The final dagger was Steve Pearce’s two-run single against Scott Schoeneweis after Heilman (2-7) had allowed a run in the ninth then loaded the bases with one out. Though Heilman recorded consecutive saves against the Marlins on Friday and Saturday, he has allowed runs in four of his past seven appearances.
Wasted was a strong start from Pedro Martinez, who allowed one earned run on three hits and four walks over six innings. The bullpen’s meltdown began when Joe Smith and Pedro Feliciano combined to allow three runs in the seventh.
“These games are going to come back, and we’re going to end up killing ourselves,” Schoeneweis said. “We have to win these games.”
Schoeneweis nearly let one escape Thursday, when the Padres tied the game in the ninth against him on Jody Gerut’s homer, but David Wright’s two-run blast in the bottom of the inning won it. Two days earlier, Heilman surrendered a three-run homer to Gerut in the ninth, but the Mets escaped with a 6-5 victory.
“We have an entire bullpen struggling at the same time and you don’t have a closer, it’s tough,” Schoeneweis said.
The Pirates got three runs and pulled within 5-4 in the seventh before Duaner Sanchez (the third reliever of the inning) retired Andy LaRoche with the tying run at third base.
In the ninth, Heilman struck out Nate McLouth, but Luis Rivas followed with a single and Doug Mientkiewicz walked. Ryan Doumit then hit a shot to right that barely missed clearing the fence.
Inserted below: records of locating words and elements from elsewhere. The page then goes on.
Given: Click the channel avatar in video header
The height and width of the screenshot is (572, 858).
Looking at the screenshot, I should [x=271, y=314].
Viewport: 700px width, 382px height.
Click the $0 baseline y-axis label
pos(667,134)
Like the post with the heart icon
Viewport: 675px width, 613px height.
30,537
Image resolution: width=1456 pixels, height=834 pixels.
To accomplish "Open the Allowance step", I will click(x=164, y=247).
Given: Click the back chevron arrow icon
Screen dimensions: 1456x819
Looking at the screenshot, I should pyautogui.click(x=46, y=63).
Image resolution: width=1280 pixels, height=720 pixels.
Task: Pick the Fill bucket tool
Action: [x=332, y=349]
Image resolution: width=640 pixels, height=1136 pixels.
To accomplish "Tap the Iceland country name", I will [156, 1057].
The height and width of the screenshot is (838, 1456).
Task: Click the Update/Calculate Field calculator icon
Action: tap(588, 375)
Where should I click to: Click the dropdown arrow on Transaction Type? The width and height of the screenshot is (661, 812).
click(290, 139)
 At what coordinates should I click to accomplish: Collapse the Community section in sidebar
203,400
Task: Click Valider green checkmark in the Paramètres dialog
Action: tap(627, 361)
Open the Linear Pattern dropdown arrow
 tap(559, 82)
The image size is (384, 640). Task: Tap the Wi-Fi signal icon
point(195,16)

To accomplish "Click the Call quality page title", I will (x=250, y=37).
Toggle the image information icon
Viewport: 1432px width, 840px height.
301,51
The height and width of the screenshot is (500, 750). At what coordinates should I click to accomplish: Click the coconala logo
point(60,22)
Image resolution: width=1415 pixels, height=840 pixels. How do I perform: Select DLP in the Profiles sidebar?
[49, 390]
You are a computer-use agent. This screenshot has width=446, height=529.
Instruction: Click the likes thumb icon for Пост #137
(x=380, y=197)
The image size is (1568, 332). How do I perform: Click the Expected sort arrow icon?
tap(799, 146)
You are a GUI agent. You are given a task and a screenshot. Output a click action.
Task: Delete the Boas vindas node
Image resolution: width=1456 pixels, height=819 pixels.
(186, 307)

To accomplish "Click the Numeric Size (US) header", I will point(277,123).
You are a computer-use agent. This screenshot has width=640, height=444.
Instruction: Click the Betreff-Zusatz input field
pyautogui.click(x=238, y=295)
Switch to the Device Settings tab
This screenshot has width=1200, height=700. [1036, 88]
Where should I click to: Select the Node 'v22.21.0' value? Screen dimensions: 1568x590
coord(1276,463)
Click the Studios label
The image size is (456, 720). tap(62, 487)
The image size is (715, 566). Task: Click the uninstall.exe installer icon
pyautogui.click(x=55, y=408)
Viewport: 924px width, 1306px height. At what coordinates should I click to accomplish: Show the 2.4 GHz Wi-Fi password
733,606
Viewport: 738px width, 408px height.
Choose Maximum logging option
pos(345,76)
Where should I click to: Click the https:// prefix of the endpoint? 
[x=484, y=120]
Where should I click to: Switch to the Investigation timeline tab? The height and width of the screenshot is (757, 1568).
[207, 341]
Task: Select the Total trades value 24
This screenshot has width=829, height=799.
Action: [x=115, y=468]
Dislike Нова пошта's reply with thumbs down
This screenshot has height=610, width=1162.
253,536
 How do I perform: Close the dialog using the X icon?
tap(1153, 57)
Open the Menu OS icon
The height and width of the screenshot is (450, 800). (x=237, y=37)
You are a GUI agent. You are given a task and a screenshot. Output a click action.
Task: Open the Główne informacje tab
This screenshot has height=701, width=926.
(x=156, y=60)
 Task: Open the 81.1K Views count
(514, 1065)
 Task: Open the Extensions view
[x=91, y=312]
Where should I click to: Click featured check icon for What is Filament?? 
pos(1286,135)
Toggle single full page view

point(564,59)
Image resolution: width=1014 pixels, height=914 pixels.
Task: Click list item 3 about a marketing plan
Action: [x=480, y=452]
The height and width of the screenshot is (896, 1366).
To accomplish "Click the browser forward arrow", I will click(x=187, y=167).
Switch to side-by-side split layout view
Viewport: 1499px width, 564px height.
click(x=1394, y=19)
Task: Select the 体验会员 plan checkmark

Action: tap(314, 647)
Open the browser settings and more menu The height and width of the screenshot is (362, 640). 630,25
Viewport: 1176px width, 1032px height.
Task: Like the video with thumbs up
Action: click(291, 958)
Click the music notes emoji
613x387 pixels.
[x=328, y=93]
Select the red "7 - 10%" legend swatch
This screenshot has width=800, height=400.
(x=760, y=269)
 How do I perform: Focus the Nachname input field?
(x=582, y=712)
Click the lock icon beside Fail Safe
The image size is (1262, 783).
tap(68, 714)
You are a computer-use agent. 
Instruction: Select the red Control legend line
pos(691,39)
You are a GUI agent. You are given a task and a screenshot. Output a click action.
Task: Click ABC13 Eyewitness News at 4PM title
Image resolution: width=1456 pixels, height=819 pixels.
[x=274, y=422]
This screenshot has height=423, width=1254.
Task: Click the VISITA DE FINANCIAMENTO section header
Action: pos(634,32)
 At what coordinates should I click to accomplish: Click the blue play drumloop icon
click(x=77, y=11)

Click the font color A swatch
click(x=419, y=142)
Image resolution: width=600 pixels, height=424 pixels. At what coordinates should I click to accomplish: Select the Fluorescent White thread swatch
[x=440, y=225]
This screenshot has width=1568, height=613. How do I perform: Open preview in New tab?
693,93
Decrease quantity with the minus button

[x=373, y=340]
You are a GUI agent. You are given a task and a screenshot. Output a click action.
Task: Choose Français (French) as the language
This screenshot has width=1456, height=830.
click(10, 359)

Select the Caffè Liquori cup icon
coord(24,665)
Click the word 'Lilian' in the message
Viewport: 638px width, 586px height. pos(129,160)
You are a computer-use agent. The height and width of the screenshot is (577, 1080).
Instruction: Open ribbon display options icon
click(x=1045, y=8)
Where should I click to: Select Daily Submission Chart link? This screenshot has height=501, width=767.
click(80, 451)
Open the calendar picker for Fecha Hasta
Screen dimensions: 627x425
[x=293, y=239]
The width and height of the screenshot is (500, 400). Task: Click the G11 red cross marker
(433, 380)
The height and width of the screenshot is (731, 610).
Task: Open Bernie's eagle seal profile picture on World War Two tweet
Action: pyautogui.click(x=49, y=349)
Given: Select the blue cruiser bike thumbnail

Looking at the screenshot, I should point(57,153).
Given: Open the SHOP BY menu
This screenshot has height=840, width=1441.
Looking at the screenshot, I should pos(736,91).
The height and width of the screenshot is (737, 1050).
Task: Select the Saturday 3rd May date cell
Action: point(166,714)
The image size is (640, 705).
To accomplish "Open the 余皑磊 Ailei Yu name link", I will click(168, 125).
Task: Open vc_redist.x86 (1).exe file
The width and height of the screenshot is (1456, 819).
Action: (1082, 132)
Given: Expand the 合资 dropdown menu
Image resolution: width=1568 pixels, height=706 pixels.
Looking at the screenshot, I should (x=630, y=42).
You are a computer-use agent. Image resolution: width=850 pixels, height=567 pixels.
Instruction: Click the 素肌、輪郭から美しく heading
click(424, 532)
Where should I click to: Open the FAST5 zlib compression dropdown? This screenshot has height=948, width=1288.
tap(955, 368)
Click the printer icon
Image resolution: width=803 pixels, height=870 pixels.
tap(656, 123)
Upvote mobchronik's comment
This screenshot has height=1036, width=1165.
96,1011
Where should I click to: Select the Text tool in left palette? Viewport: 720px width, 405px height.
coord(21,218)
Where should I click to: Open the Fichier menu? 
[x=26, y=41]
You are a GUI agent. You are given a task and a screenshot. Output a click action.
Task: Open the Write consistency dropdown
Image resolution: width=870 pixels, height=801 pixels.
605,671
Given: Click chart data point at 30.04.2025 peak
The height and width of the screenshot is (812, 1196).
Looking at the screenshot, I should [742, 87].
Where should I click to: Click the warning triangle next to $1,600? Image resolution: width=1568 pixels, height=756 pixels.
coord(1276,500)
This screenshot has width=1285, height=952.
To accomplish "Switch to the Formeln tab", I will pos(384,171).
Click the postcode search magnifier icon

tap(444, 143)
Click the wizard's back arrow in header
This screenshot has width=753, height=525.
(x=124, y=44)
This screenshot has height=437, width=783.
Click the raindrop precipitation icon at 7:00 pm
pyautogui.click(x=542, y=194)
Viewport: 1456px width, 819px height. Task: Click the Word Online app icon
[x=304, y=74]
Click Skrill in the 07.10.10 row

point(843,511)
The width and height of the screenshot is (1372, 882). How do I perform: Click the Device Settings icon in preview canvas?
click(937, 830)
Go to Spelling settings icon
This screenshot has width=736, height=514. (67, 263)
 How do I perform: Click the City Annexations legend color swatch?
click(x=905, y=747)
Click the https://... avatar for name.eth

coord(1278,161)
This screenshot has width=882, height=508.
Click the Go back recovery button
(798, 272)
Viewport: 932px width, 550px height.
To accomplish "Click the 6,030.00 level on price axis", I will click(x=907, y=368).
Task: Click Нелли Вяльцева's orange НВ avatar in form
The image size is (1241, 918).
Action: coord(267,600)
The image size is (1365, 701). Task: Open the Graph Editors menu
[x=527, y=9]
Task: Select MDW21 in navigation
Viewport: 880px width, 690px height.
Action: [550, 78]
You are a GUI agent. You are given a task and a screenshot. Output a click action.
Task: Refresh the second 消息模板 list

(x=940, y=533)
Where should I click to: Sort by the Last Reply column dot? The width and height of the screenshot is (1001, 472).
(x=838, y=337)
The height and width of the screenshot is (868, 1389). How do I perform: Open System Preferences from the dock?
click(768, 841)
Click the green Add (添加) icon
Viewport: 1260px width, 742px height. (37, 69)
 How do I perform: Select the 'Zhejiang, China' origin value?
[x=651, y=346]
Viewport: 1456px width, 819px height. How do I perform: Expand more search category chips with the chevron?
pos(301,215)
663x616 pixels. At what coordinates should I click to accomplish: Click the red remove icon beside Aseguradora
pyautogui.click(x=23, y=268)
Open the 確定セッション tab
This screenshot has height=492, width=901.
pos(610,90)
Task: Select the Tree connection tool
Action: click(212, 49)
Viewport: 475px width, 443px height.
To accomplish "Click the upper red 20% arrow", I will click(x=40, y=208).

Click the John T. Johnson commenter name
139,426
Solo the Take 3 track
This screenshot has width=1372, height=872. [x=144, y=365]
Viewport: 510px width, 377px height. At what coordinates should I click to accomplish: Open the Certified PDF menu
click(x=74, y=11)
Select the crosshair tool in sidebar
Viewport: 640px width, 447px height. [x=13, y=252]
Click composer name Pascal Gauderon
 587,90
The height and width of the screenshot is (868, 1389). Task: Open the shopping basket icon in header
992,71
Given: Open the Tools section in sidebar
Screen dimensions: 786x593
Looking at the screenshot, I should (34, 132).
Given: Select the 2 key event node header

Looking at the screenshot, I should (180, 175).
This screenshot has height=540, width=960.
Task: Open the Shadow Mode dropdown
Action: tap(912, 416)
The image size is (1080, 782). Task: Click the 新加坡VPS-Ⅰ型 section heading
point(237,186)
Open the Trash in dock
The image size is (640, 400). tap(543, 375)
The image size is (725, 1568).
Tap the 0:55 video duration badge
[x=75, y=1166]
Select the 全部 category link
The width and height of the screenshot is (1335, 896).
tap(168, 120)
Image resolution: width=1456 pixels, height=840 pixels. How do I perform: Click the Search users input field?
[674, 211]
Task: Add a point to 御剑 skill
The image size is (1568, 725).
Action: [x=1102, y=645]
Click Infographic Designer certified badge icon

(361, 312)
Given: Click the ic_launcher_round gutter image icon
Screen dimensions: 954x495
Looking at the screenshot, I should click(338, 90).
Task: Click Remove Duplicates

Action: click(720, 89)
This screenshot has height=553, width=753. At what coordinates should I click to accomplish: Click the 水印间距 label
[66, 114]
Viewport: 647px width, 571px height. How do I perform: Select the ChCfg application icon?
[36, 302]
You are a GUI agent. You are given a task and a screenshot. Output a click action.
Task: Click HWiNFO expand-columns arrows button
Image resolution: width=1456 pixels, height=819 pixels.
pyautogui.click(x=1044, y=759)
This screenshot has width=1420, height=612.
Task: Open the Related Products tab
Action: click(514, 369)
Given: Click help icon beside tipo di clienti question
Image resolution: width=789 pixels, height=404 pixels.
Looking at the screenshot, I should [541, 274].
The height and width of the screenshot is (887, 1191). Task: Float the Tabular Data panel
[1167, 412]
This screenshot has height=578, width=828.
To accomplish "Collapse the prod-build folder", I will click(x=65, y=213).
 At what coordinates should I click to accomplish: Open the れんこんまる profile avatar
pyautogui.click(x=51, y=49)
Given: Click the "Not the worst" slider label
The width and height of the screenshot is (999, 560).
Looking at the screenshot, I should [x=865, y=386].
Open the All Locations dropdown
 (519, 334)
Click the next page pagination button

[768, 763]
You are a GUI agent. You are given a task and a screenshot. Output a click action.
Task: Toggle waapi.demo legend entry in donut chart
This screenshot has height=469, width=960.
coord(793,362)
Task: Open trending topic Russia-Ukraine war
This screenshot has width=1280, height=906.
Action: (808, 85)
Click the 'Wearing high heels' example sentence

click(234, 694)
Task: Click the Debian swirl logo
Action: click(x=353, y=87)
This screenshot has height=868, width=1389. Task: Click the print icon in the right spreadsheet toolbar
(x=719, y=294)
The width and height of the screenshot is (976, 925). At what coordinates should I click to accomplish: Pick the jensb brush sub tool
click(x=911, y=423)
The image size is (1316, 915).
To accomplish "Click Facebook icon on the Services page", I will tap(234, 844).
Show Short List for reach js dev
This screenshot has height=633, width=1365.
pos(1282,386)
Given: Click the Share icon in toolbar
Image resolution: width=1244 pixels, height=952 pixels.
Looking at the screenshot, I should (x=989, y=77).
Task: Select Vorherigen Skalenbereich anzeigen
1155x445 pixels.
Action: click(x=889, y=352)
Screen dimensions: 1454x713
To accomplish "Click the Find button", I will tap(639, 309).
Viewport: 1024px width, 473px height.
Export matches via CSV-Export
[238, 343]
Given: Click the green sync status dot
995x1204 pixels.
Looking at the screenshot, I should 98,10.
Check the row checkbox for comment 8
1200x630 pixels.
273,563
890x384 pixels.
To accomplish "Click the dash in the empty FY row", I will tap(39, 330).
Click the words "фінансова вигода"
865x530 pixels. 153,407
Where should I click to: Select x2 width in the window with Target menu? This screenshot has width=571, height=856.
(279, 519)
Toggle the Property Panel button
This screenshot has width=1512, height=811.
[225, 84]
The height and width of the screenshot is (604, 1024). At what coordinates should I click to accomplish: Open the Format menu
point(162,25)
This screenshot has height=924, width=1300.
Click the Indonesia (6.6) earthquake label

Painfully slow, Doumit stopped at first with an RBI single (Rivas was halted at third) before Heilman plunked LaRoche to load the bases.
Schoeneweis got an out without a run scoring before Pearce provided the Pirates with their margin of victory by drilling a single to left.
Wright’s three-run homer against Zach Duke had the Mets headed in the right direction, and Robinson Cancel led off the sixth with his first major-league homer, giving the Mets a 5-1 lead.
“This is obviously a tough one to swallow,” Wright said. “As tough as this is, we have to regroup, refocus and not allow this to carry over into this road trip.”